Directions for this task >> Quote the following data verbatim, line for line.

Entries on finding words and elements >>
····················

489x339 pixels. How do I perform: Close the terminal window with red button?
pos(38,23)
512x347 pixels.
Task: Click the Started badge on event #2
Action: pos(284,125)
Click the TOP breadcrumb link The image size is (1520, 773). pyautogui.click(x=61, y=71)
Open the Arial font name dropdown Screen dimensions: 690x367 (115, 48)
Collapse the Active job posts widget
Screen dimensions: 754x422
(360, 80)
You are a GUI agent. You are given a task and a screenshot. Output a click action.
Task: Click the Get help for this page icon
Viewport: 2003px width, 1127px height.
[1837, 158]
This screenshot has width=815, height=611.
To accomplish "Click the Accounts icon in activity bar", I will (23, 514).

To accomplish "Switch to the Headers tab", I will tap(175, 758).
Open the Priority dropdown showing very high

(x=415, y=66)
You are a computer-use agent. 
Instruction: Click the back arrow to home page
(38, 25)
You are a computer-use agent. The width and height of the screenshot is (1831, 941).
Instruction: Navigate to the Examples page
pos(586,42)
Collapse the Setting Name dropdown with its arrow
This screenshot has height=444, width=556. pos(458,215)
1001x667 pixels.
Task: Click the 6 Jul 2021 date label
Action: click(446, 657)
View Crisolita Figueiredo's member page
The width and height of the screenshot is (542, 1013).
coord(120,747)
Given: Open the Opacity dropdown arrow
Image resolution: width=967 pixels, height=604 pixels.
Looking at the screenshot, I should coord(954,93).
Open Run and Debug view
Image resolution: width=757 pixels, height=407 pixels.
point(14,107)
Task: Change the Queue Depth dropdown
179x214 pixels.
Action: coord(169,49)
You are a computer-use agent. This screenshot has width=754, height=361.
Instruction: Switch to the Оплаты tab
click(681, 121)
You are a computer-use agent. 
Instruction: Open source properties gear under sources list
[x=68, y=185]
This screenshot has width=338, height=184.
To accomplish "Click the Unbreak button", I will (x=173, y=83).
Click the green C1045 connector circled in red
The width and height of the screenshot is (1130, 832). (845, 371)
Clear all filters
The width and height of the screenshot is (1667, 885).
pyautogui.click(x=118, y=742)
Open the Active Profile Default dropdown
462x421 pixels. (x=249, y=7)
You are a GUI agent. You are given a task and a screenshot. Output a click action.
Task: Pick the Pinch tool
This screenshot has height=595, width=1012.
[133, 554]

····················

Response to the task >>
489x339 pixels. How do I perform: Close the terminal window with red button?
pos(38,23)
512x347 pixels.
Task: Click the Started badge on event #2
Action: pos(284,125)
Click the TOP breadcrumb link The image size is (1520, 773). pyautogui.click(x=61, y=71)
Open the Arial font name dropdown Screen dimensions: 690x367 (115, 48)
Collapse the Active job posts widget
Screen dimensions: 754x422
(360, 80)
You are a GUI agent. You are given a task and a screenshot. Output a click action.
Task: Click the Get help for this page icon
Viewport: 2003px width, 1127px height.
[1837, 158]
This screenshot has width=815, height=611.
To accomplish "Click the Accounts icon in activity bar", I will (23, 514).

To accomplish "Switch to the Headers tab", I will tap(175, 758).
Open the Priority dropdown showing very high

(x=415, y=66)
You are a computer-use agent. 
Instruction: Click the back arrow to home page
(38, 25)
You are a computer-use agent. The width and height of the screenshot is (1831, 941).
Instruction: Navigate to the Examples page
pos(586,42)
Collapse the Setting Name dropdown with its arrow
This screenshot has height=444, width=556. pos(458,215)
1001x667 pixels.
Task: Click the 6 Jul 2021 date label
Action: click(446, 657)
View Crisolita Figueiredo's member page
The width and height of the screenshot is (542, 1013).
coord(120,747)
Given: Open the Opacity dropdown arrow
Image resolution: width=967 pixels, height=604 pixels.
Looking at the screenshot, I should coord(954,93).
Open Run and Debug view
Image resolution: width=757 pixels, height=407 pixels.
point(14,107)
Task: Change the Queue Depth dropdown
179x214 pixels.
Action: coord(169,49)
You are a computer-use agent. This screenshot has width=754, height=361.
Instruction: Switch to the Оплаты tab
click(681, 121)
You are a computer-use agent. 
Instruction: Open source properties gear under sources list
[x=68, y=185]
This screenshot has width=338, height=184.
To accomplish "Click the Unbreak button", I will (x=173, y=83).
Click the green C1045 connector circled in red
The width and height of the screenshot is (1130, 832). (845, 371)
Clear all filters
The width and height of the screenshot is (1667, 885).
pyautogui.click(x=118, y=742)
Open the Active Profile Default dropdown
462x421 pixels. (x=249, y=7)
You are a GUI agent. You are given a task and a screenshot. Output a click action.
Task: Pick the Pinch tool
This screenshot has height=595, width=1012.
[133, 554]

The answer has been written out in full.